According to Lobsang Dhargyel la, Tibetan official correspondence was divided into two main categories which were further divided into four subgroups each. The two man categories were Edicts and Reports, i.e. correspondence that was sent by the Government and correspondence that was sent to the Government. Edicts can include orders and proclamations while Reports can include appeals and proposals made to the various elements of government.

The subdivision of Edicts looked like this: 1. Edicts from His Holiness 2. Edicts from the Regent 3. Edicts from the Prime Minister 4. Edicts from the Cabinet. Consequently, the subdivision of Reports follows the same categorization: Reports to His Holiness 2. Reports to the Regent 3. Reports to the Prime Minister 4. Reports to the Cabinet.

Basically everything that could be thought of was thought of and then standardized. And this standardization was extreme and precise, and of the sort that could only be carried out by a fully functioning government that reached into all sectors of literate society. Bear in mind that in sixteenth century England, spelling and punctuation were not yet standardized. So the Tibetan standardization of the form of official correspondence, built on the standardization of spelling, punctuation and syntax carried out in the 7th/8th century, was an admirable achievement.

The system of official correspondence is important as a piece of history and as corresponding detail supplementing other evidence of the existence of a fully functioning Tibetan government based in Lhasa distinct from the Chinese government in Peking.
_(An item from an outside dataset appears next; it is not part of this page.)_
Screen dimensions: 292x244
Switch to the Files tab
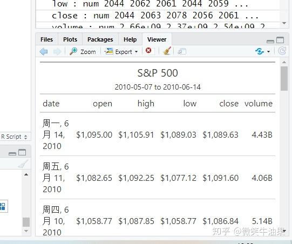click(46, 39)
After all, detail honors reality by making reality more real.

In “How Fiction Works,” (a brilliant book of revelations) critic James Wood says, “…in life as in literature, we navigate via the stars of detail… We snag on it.” He explains this detail as detail “that draws abstraction toward itself and seems to kill that abstraction with a puff of palpability”, and “centers our attention with its concretion”. The protocol and etiquette governing Tibetan government correspondence carries out that same task – it “centers our attention with its concretion” and convinces us of the integrity, and historicity, and existence, of such a government.